The southern hemisphere’s largest agriculture expo, the Grain SA Nampo Harvest Day, will feature a record-breaking 775 stands, and organiser Grain SA says that all the stands have now been sold out.
The event caters to the South African and Southern Africa farming community and will be held from May 14 to 17 near Bothaville, in the Free State.
The largest number of stands in previous years was 750, making this year’s total of 775 stands decidedly the largest show to date.
Sixty of these stands have been secured by new exhibitors, showing a positive upturn in the agriculture sector. Grain SA also hopes to host more visitors this year than the over 82 000 that attended the show last year.
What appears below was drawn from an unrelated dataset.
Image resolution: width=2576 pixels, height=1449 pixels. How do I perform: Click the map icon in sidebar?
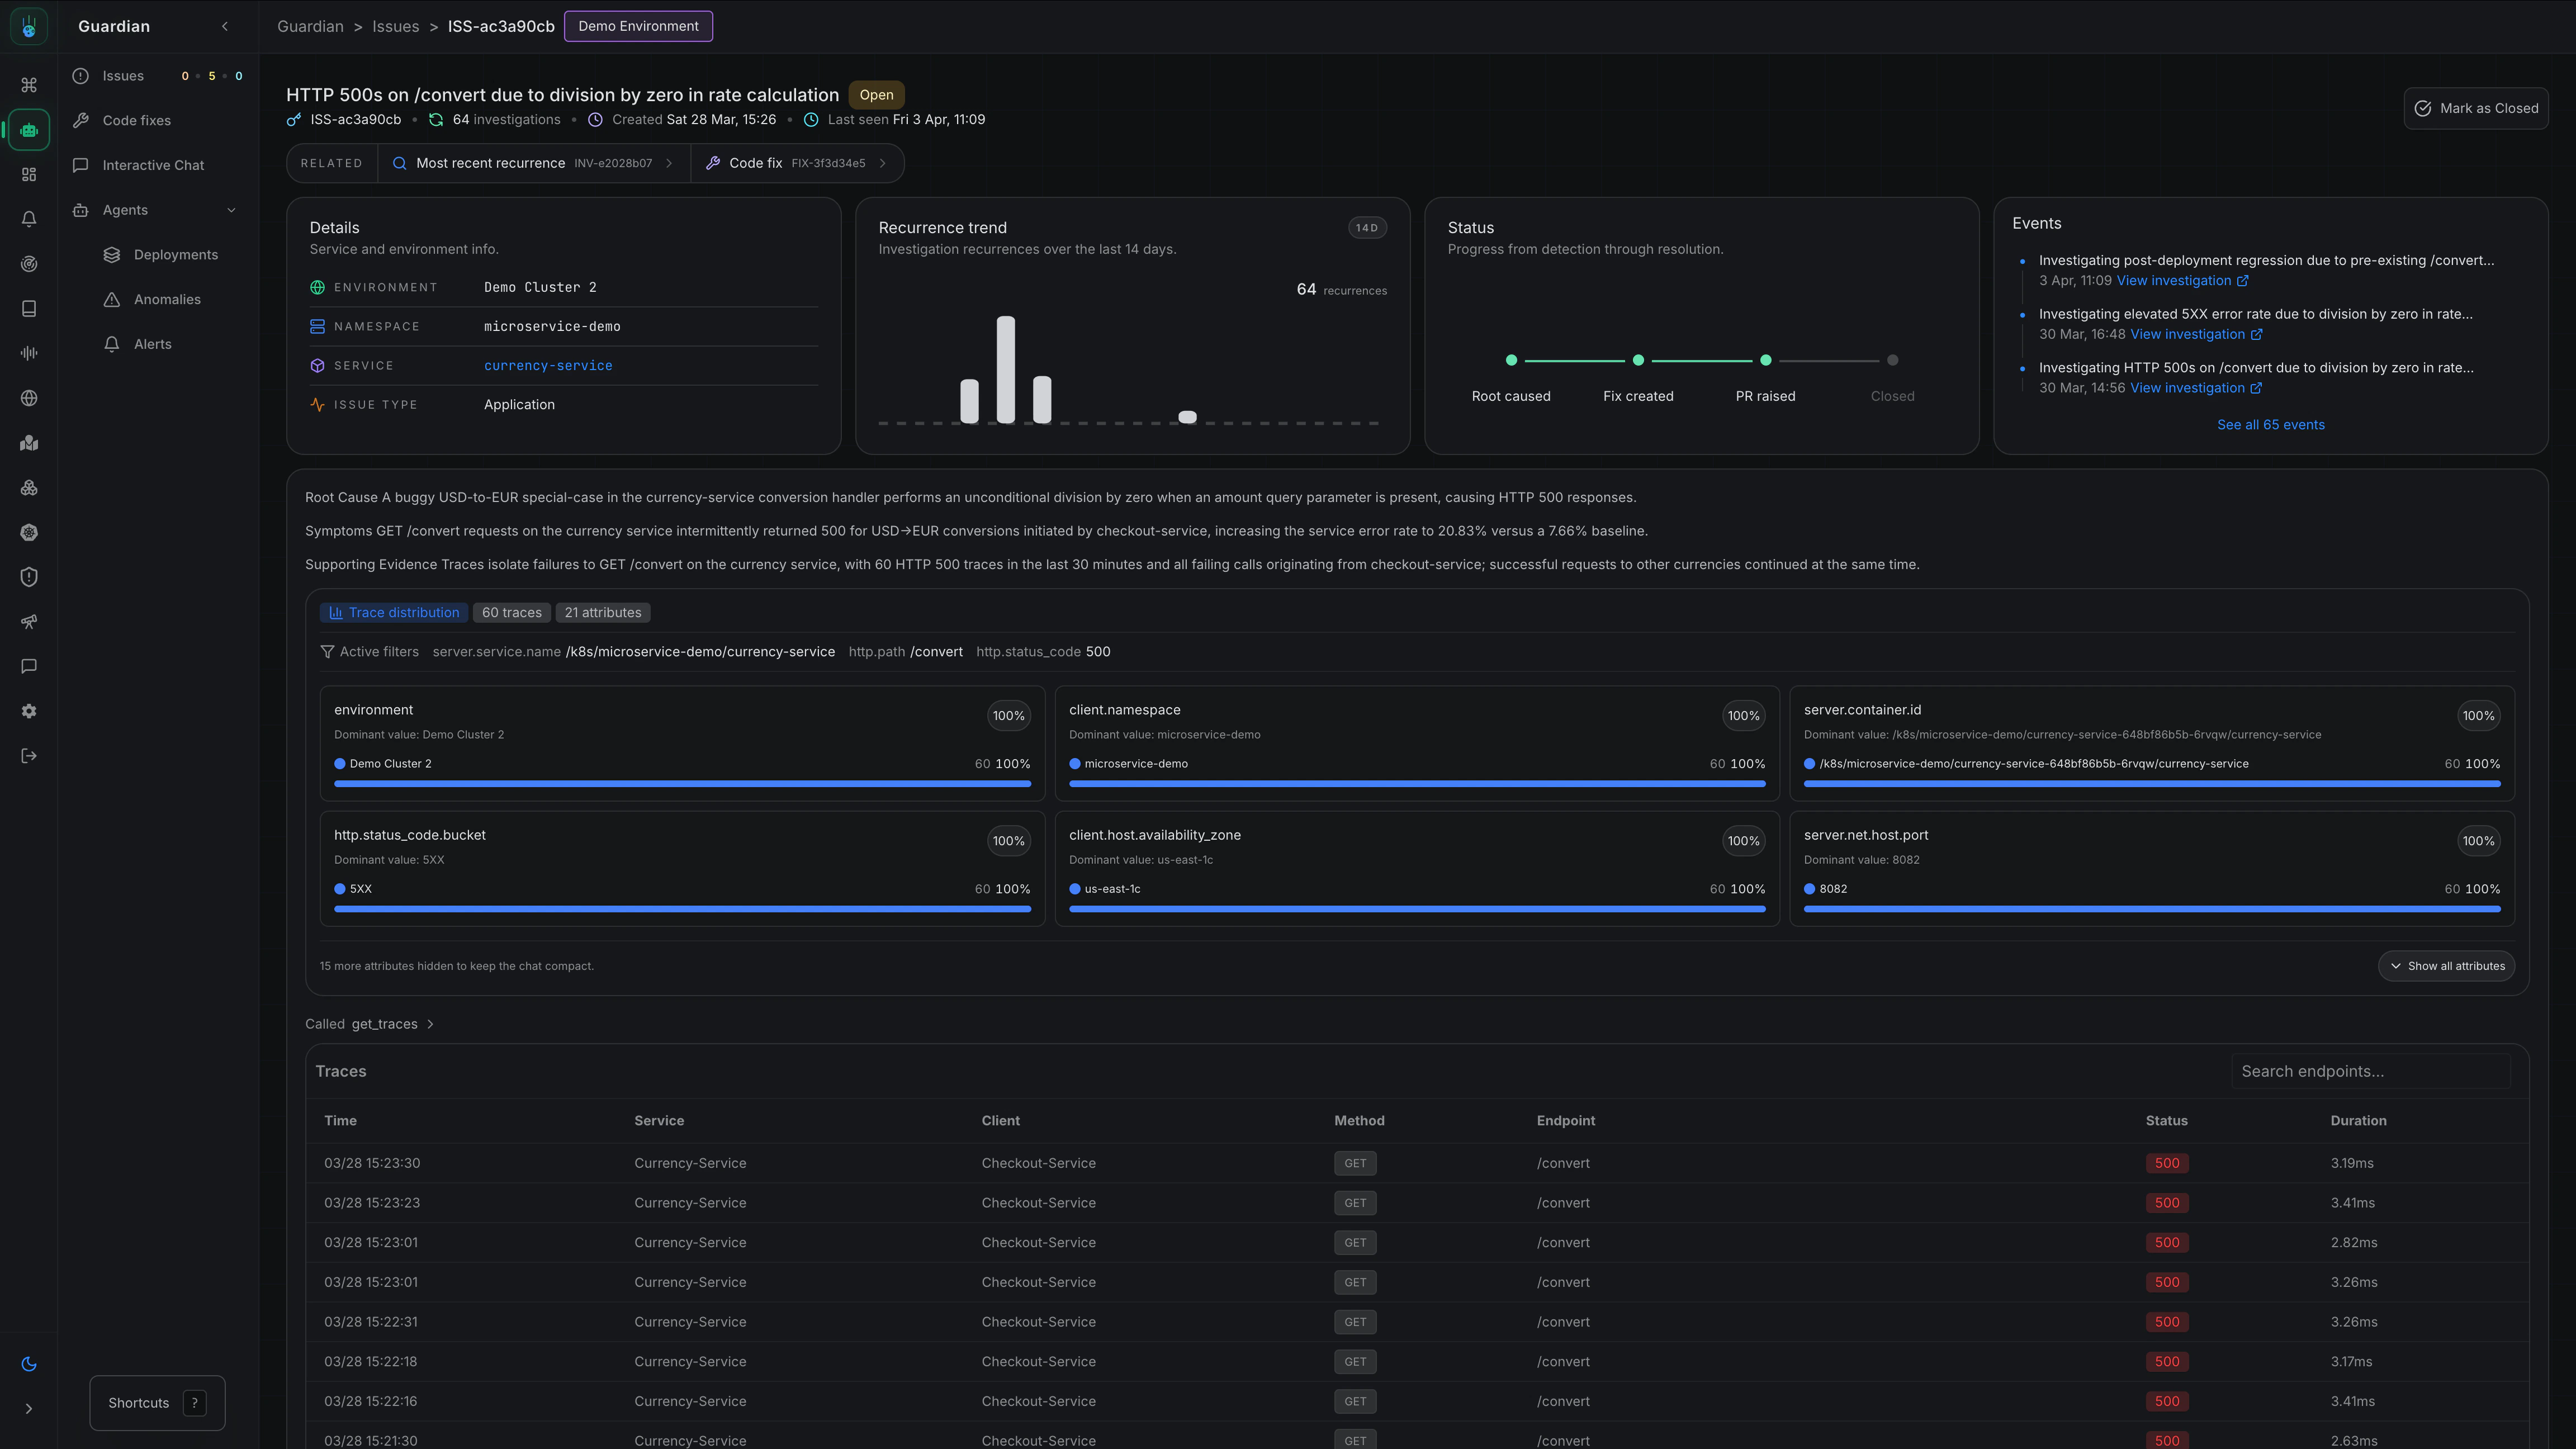coord(29,443)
“We, as organisers, hope to achieve a successful exhibition with good attendance and that exhibitors will get value for money spent at the stands,” says Grain SA Nampo administrative officer Wim Venter.
He asserts that Nampo is one of the most important agriculture exhibitions in Africa, and one can expect many visitors and experts in one place – all of whom have a vested interest in the agriculture sector.
Meanwhile, Grain SA Nampo and marketing assistant manager Toit Wessels enthuses that rains, which have fallen from January this year, enabled farmers to plant crops later. He adds that, as long as the cold does not set in for about another month, there should be a good yield, bringing some relief for the industry.
Wessels also discusses how the sector has been affected by the slowdown in the economy, the effects of which was noticeable in other expos that have experienced fewer attendees and have battled to fill stands. “However, this year’s Nampo is looking as good as always.”
In the build-up to the event, he mentions that new technology, bigger stands and better accessibility through computerised turnstiles are some of the attractions.
The popular 4 × 4 track with live demonstrations twice a day for 4 × 4 bakkies – with at least three new vehicles being launched – is a notable favourite, as is the adventure track for motorcycles, quads and side-by-sides.
International visitors will be housed in a tent near the VIP building, where countries such as the UK, France and others will be represented. The tent is sponsored and manned by agriculture and industry tour operator Rover Tours.
Owing to the diversified nature of summer grain farming, the livestock industry will also be very well represented, with breeds of cattle, sheep, horses and goats, as well as other livestock, to be exhibited.
Digital seed monitoring company Senzor Seed, agrochemicals company Croplife and the Fertiliser Association of Southern Africa will share information on seeds and technology involved in the sowing process at a tent next to the seed plot, adding diversification to the event.
Wessels says, for the first time, children are being catered for through four designated supervised kids’ areas, which will offer educational, interactive play and shows, as well as a large sand pit.
Additionally, Nampo Park has again made provision for light aircraft and helicopters to land at a strip adjacent to the park, and runs a full control tower for airspace navigation and safety.
The first ever Nampo Harvest Day was hosted in 1967, which 200 producers from the farming sector attended. Thereafter, it was held on various farms until the size of the event started requiring a more permanent venue. In 1974, the Nampo Harvest Day was established on a permanent terrain outside Bothaville, which is today known as Nampo Park.
Since then, frequent exhibitors have taken to building permanent facilities at the event – such as agriculture equipment manufacturer John Deere – and the exhibition space has also been frequently expanded, developed and upgraded.
Wessels concludes that Grain SA looks forward to this year’s event at Nampo Park and is finalising plans for the Western Cape event, which will be held in Bredasdorp from September 4 to 6.